Detroit Mayor Mike Duggan meets with President Joe Biden on COVID-19 response

Detroit Mayor Mike Duggan is spending Friday in Washington, DC for a meeting with President Joe Biden to discuss the need to help Americans during the pandemic and to address support to continue the fight against COVID-19.

Duggan and other leaders met with President Biden and to discuss the President's $1.9 trillion American Rescue Plan that is being discussed in Congress plus more access to the COVID-19 vaccine. On Thursday, a House committee advanced part of the bill that would send $1,400 in stimulus money to Americans.
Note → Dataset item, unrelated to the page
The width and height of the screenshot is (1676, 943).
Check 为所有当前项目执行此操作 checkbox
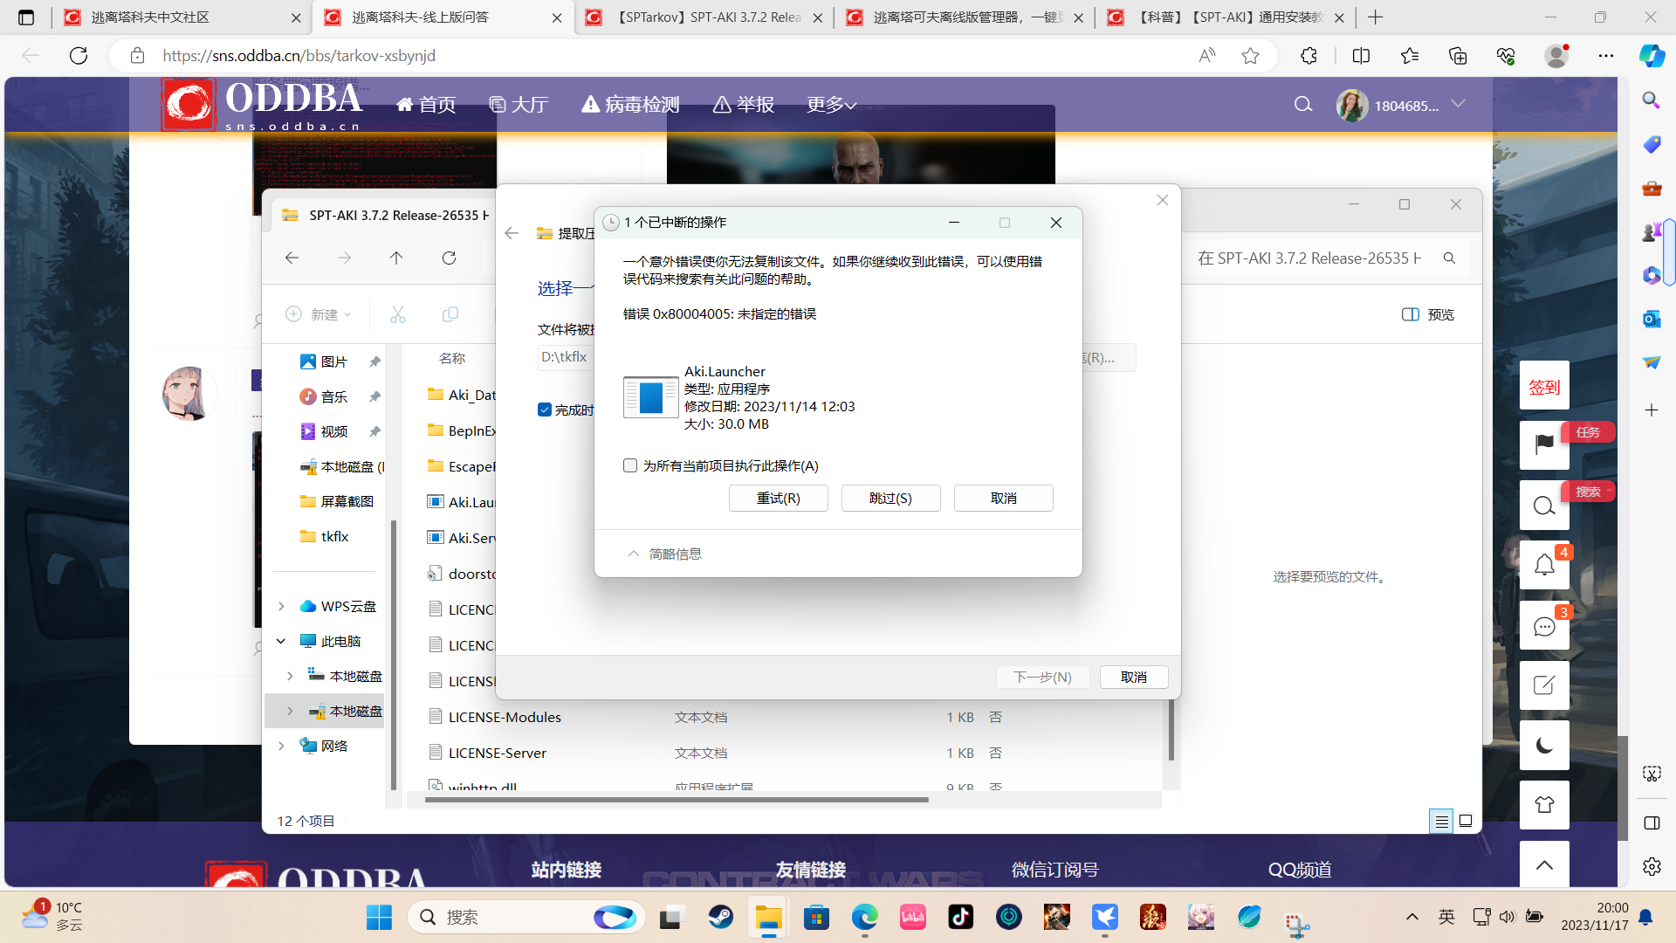(630, 465)
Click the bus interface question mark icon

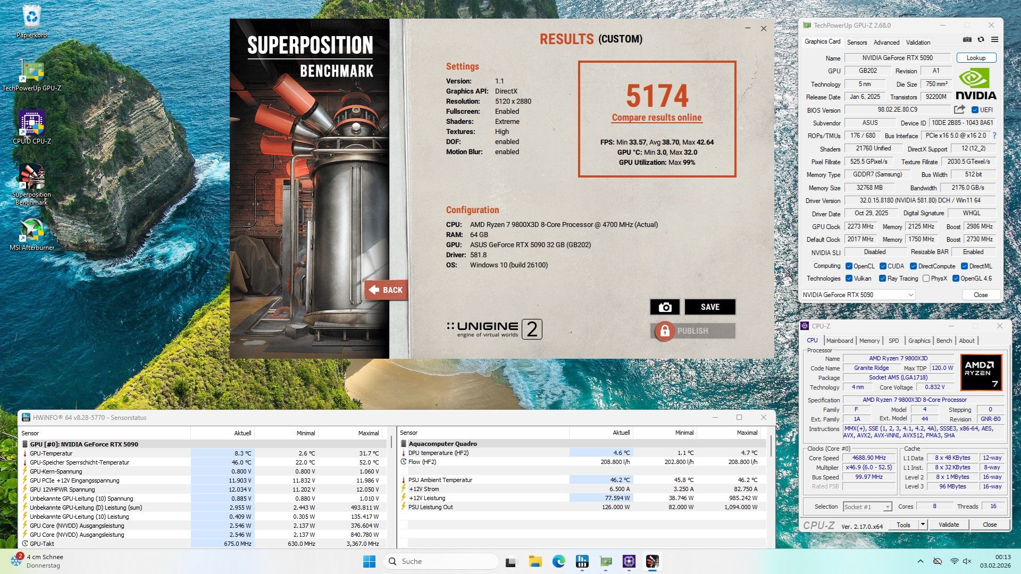[994, 136]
The legislation includes another $1,400 cash payment for individuals earning $75,000 or less (and couples with an income below $150,000). The checks would phase out faster than previous rounds, cutting off individuals who earn more than $100,000 and couples earning more than $200,000. The proposal also extends eligibility to more dependents, including college students and disabled adults.

The measure also expands tax credits for low-income workers and families paying for care for children or adults. Most American parents would receive $3,000 a year for every child ages 6 to 17 and $3,600 a year for every child under age 6 under the bill. Families are normally entitled to up to $2,000 annually in refundable tax credits per child, an amount that was doubled by Republicans in 2017 with the passage of the Tax Cuts and Jobs Act.
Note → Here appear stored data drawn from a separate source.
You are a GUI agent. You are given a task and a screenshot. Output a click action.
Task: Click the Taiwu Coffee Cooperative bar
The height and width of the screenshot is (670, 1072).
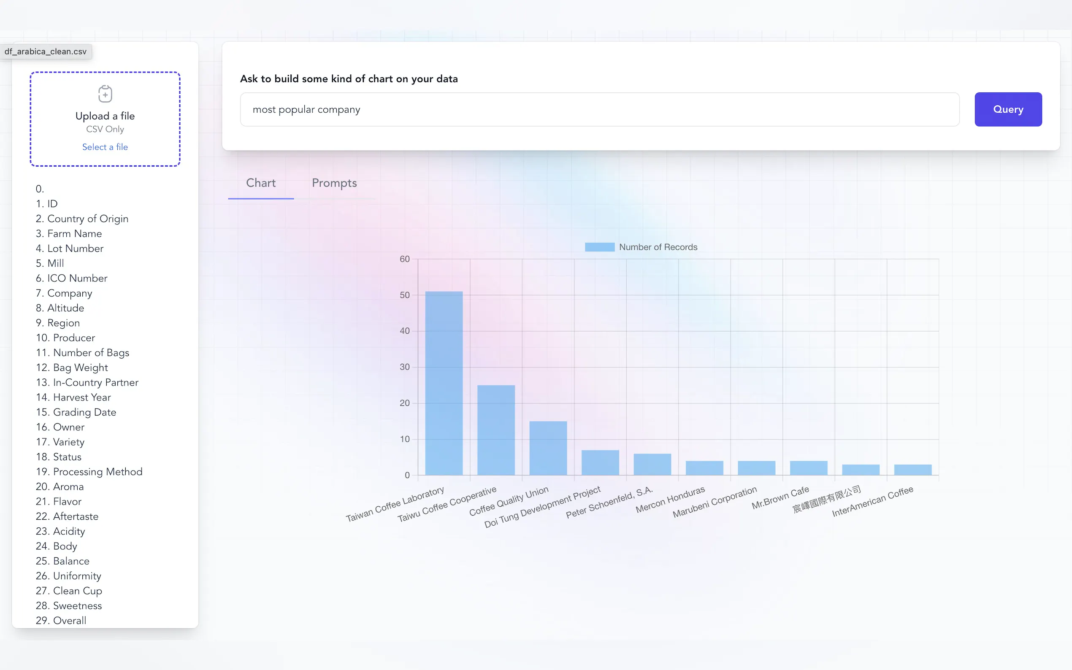[496, 430]
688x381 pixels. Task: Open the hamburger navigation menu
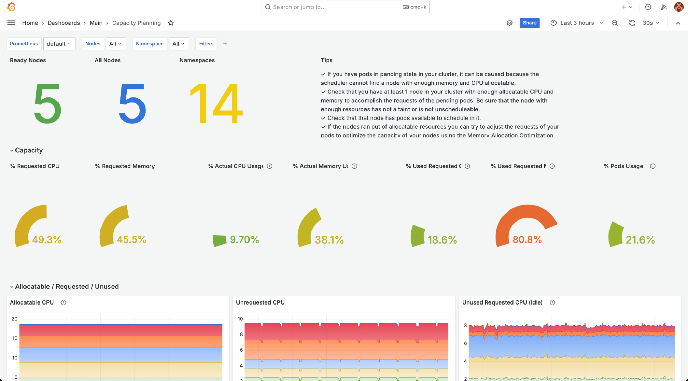click(x=11, y=23)
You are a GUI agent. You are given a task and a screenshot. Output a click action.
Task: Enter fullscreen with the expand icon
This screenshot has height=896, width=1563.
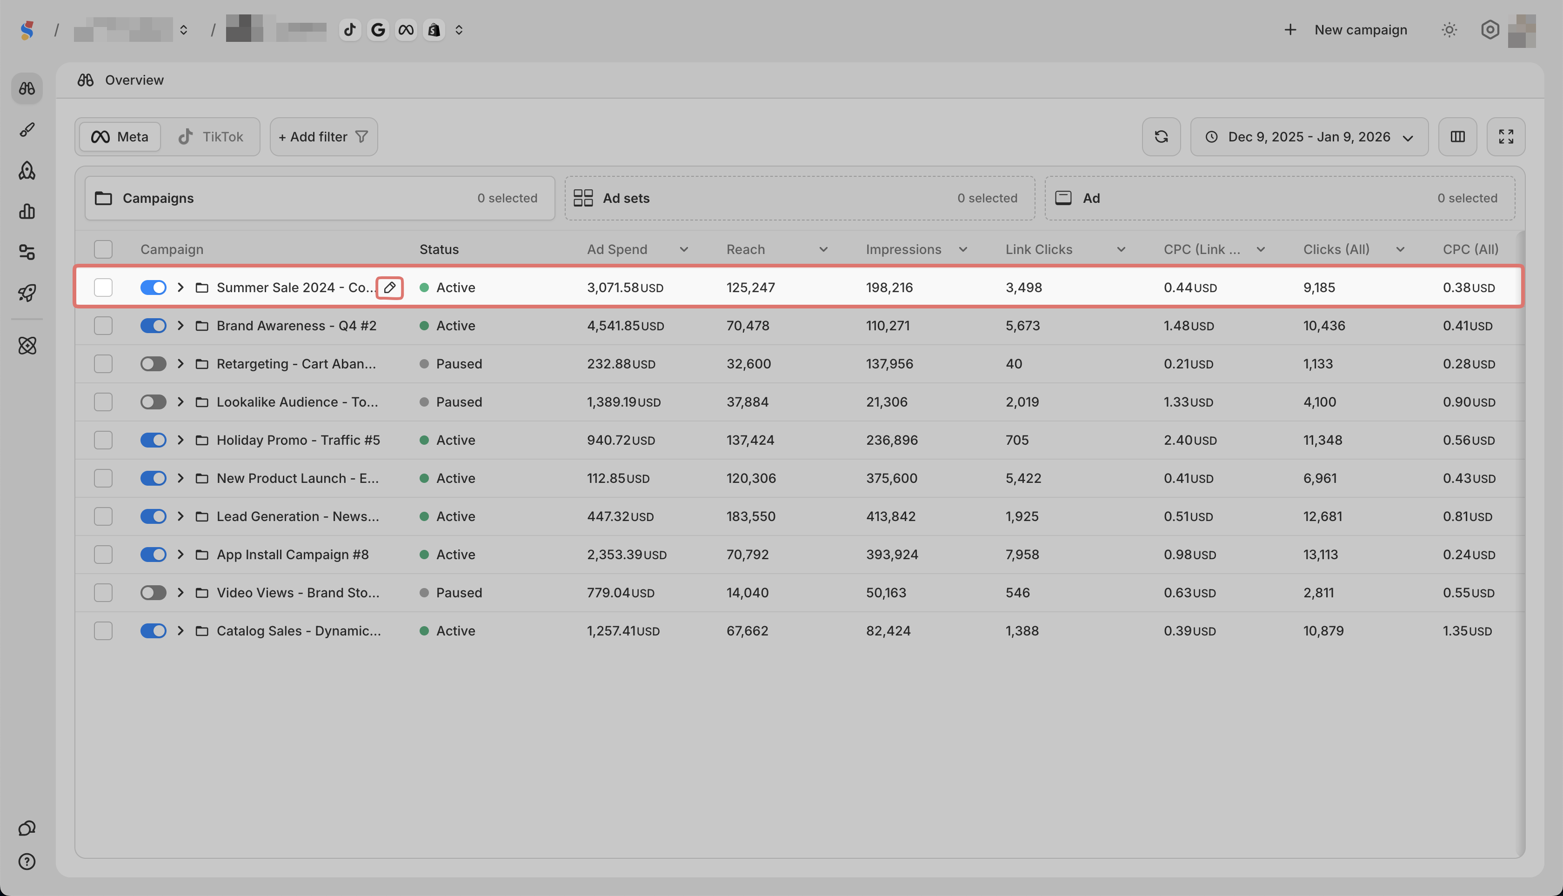pyautogui.click(x=1506, y=137)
Detroit Mayor Mike Duggan speaks during a COVID-19 update on Thursday, Feb. 11.

The bipartisan meeting includes both Democrat and Republican lawmakers:

  • Governor Andrew Cuomo, New York
  • Governor Asa Hutchinson, Arkansas
  • Governor Michelle Lujan Grisham, New Mexico
  • Governor Larry Hogan, Maryland
  • Mayor Keisha Lance Bottoms, Atlanta, GA
  • Mayor Latoya Cantrell, New Orleans, LA
  • Mayor Mike Duggan, Detroit, MI
  • Mayor Francis Suarez, Miami, FL
  • Mayor Jeff Williams, Arlington, TX

Duggan's efforts to fight the spread of the virus have gotten attention in recent weeks and months as the TCF Center has been transformed into a mass vaccination site. Since the opening a month ago, Duggan and the city have continually expanded access to include people 65 and older, people who live or work in the city in the food and drink industry, and more.

On Thursday, Detroit announced people with physical or intellectual disabilities are now eligible to be vaccinated as well. Only four states have opened up that access. 

The Federal Emergency Management Agency has told Detroit it will be reimbursed about $18 million to cover the city's coronavirus-related costs including money spent on administering vaccines.

Detroit has paid for staff and rented space at a downtown convention center where vaccines are being given to residents driving through the facility's underground garage, according to Duggan.

"I did not wait to figure out the bureaucracy," he told reporters Thursday. "I was confident we would get reimbursed at some point."

Duggan is a Democrat who this year will seek his third consecutive four-year term as Detroit's mayor.

Information from the Associated Press was used in this report.